State Representative and Economic Development Vice Chairman Caleb Jones said the economic development and tax reform bill would generate $1.5 billion in net savings. This would be from reining in tax programs that are underperforming, and reallocating that money to benefit a greater portion of the state.
"Now, more than ever, the biggest issue that is facing Missouri families is economic development, and 'How we are going to keep our jobs here in Missouri?' 'How are we going to attract more jobs?' And with 9 percent unemployment here in the state, it's questioning everyone and every job out there and making sure we're doing the best for the state of Missouri," Jones said.
One suggestion included in the bill involved providing tax incentives to the St. Louis Lambert International Airport. "Aerotropolis," is meant to transform the airport into a hub for international trade. The program is about $400 million in tax credits, Schaefer explained. For the most part, the money would be used for refrigerated warehousing.
"You could have commodities that have to be refrigerated come in, have a place to be stored before they are shipped out or vice versa," Shaefer said, therefore opening up new trade possibilities.
But not everyone is satisfied with where the tax credits would come from...
"The more controversial issue in the proposal of the bill is to create those tax credits by eliminating existing tax credits... We need to be very, very cautious when looking at eliminating that credit, which has proven itself to be successful, to pay for a project that is somewhat speculative," Schaefer said.
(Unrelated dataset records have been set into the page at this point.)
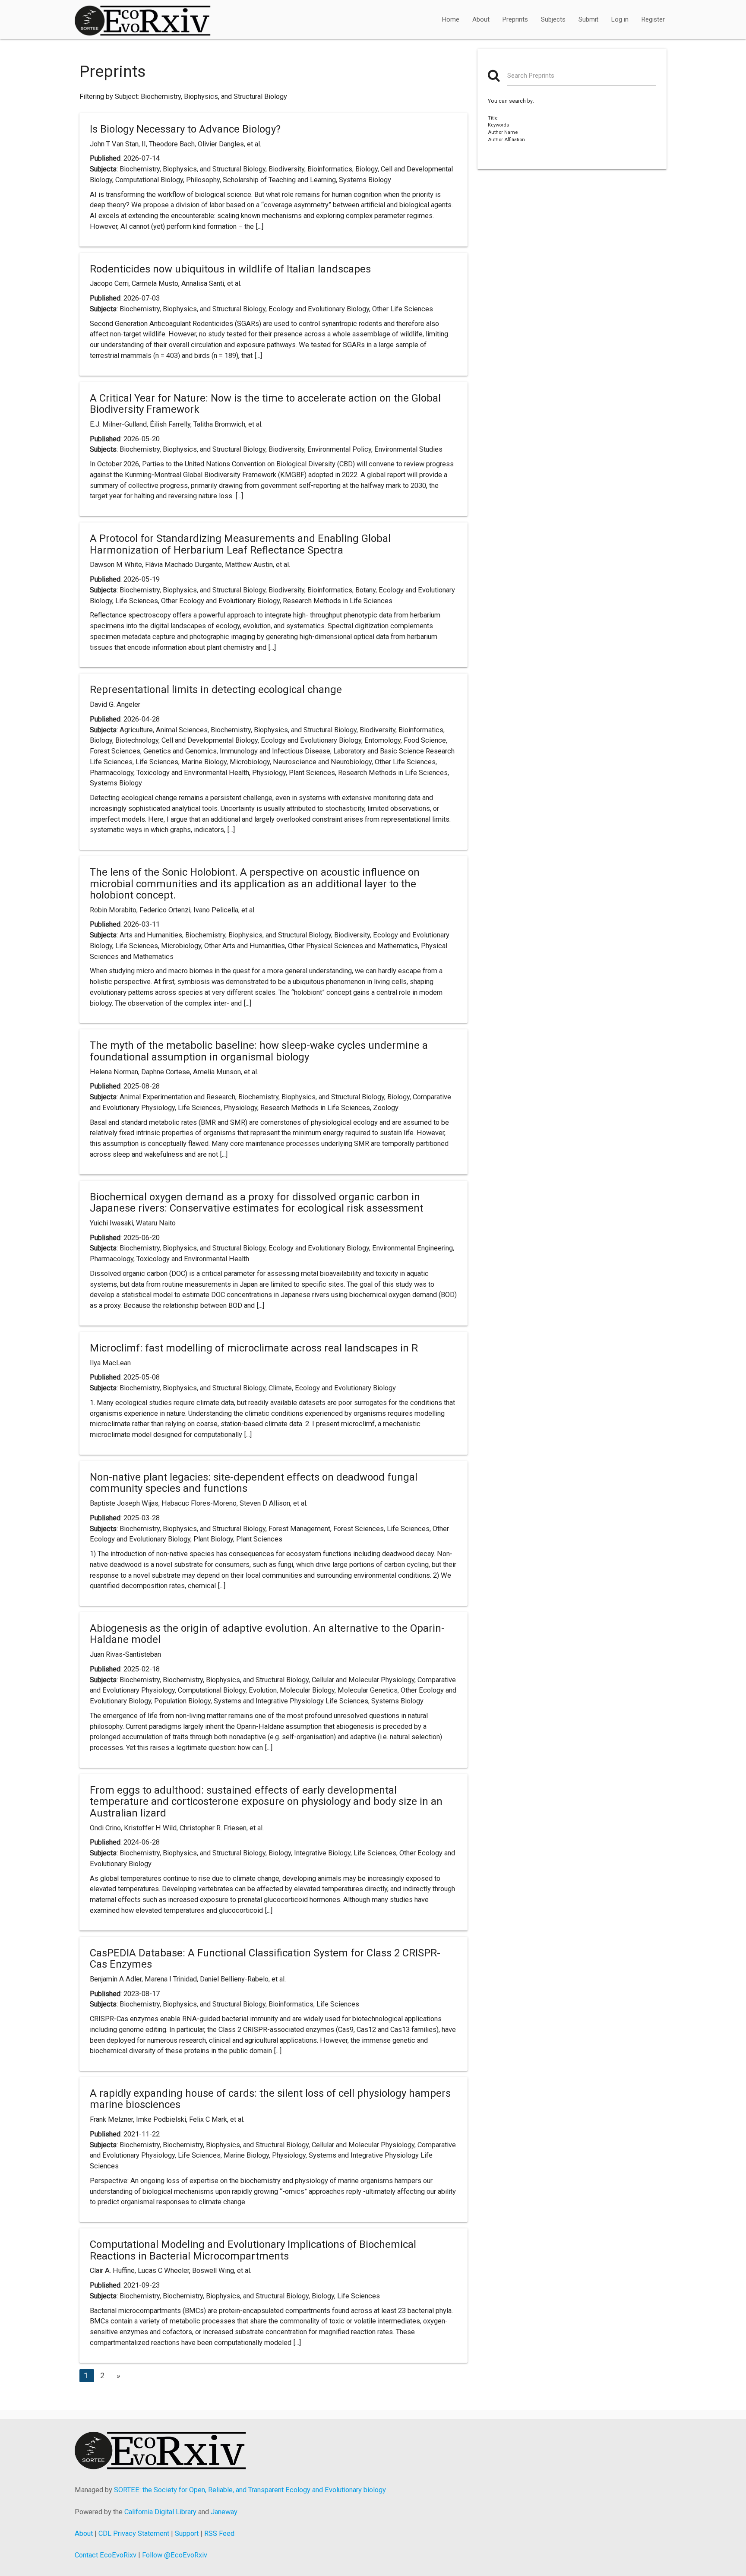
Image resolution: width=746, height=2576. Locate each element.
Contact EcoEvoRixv (105, 2555)
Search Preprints (530, 75)
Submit (588, 19)
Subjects (553, 19)
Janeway (224, 2512)
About (481, 19)
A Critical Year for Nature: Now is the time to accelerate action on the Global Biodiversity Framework (265, 403)
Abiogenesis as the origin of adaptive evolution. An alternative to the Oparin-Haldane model (267, 1634)
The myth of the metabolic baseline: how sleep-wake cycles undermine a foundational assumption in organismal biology (259, 1051)
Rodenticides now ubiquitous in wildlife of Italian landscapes (230, 269)
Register (653, 19)
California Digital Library (160, 2512)
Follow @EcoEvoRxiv (174, 2555)
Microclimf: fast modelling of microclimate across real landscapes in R (254, 1348)
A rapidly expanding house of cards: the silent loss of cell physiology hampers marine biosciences (270, 2099)
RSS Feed (219, 2533)
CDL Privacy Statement (133, 2533)
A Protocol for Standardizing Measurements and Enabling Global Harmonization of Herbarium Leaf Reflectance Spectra (240, 544)
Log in (620, 19)
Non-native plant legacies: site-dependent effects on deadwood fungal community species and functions (253, 1482)
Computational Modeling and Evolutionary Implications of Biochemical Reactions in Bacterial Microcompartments (253, 2250)
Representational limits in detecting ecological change (216, 690)
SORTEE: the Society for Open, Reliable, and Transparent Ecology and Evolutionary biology (250, 2490)
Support (187, 2533)
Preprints (515, 19)
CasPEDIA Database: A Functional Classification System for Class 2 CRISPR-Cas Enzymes (265, 1958)
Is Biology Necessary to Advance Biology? (185, 129)
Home (450, 19)
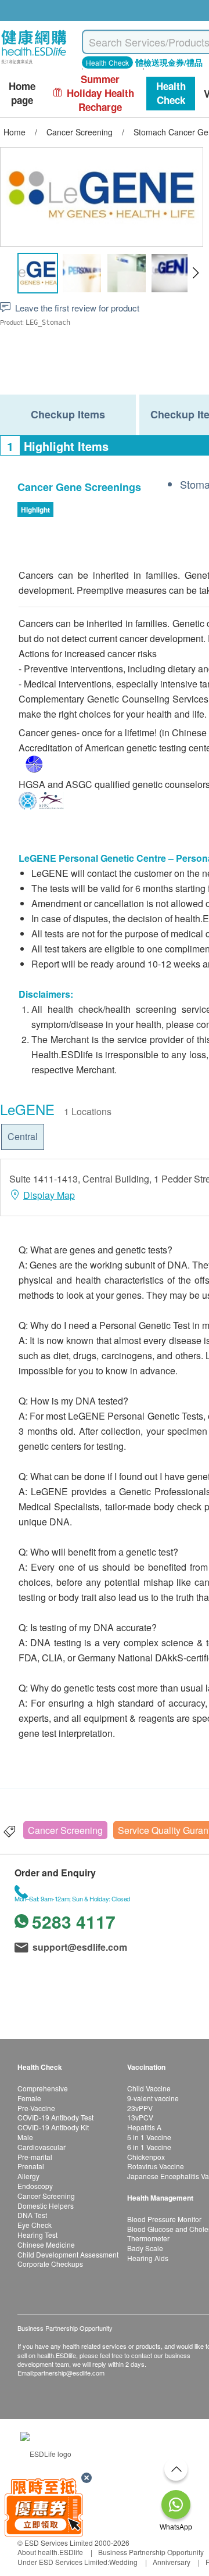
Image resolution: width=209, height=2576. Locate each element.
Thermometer (148, 2238)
Another part of the bill proposes a Missouri Science and Innovation Reinvestment Act (MOSIRA), which Schaefer said would expand the biotech industry.
"There are several of us from Mid-Missouri who are working very hard to convince the governor that it would be good to include the expansion of the Callaway plant in the special call... We are going to be at a competitive disadvantage in the state of Missouri for manufacturing or any other entity that uses a lot of electricity, all the way down to residential by this additional tax. So if we can expand our capacity from nuclear, that is not subject to the tax," Shaefer said.
He continued, "In the short term, it's roughly a $7 billion to $8 billion construction project over about seven years. At its peak, that's about 4,000 construction jobs. So if the point of the special session is economic development, there is no bigger economic development proposal in this state, than the expansion of the nuclear plant."
Until Governor Jay Nixon calls the special session, it is unclear how much each issue will be discussed, and what new proposals will be up for negotiation.